I know that for two numbers x and y, relationships like x < y (and x <= y sometimes) are called inequalities. Note here, there is an order between x and y, for example (3 < 5).

But what's the correct usage to express the relationship that two numbers are merely not equal to each other, i.e. x <> y?

Do we also call this an "inequality" (could be confusing) or do we call this something else?

I tried to use unequality, and spell checkers always tell me it's wrong.

• "These two numbers are equal".... "These two numbers are unequal"... Dec 7 '15 at 14:36
• This might be a better fit for the math section of SE. Dec 7 '15 at 14:39
• Unequal, not equal, not the same, different.... (And spell checker is only there as an assist. Use a dictionary to check the spelling of words you're unsure of.) Dec 7 '15 at 14:41
• (How is "inequality" confusing?) Dec 7 '15 at 14:43
• Have you looked up 'inequality' and 'unequal'? Dec 7 '15 at 17:15

The term you are looking for is inequality.

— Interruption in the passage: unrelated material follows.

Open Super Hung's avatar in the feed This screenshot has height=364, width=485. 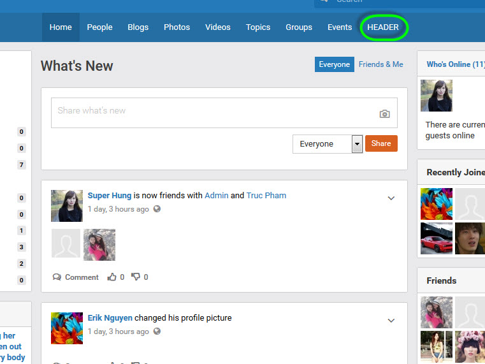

The Merriam Webster Dictionary defines inequality as:

1 the quality of being unequal or uneven... Middle English inequalite, from Latin inaequalitat-, inaequalitas, from inaequalis unequal, from in- + aequalis equal First Known Use: 15th century

• Doesn't quite fit the OP; "express the relationship that two numbers are merely not equal to each other"... 'The values 7 and 23 are ______", though I suppose you could say "7 and 23 have inequality", but it seems a bit clunky... Dec 7 '15 at 14:48
• @MarvMills - Where does the OP say "The values 7 and 23 are ______"? Dec 7 '15 at 15:57
• @HotLicks Clearly the OP does not- it is practical example of a sentence using the form the OP does imply, showing that the suggestion in this answer would not work as well. I am sure you knew that. Dec 7 '15 at 16:27
• @MarvMills - So, why don't you answer the question? Dec 7 '15 at 16:38
• @HotLicks why don't you? This line of questioning is off-topic and pointless. I'm out. Dec 7 '15 at 16:40

In mathematics, it is common to say that two numbers are distinct.

x and y are distinct integers.

x, y, and z are (pairwise) distinct integers.

• What about 'unequal'? Dec 7 '15 at 18:04

Some mathematicians and computer scientists have tried to introduce "disequality" to mean a statement that two numbers (or other entities) are distinct. As far as I can tell, this suggestion is not catching on.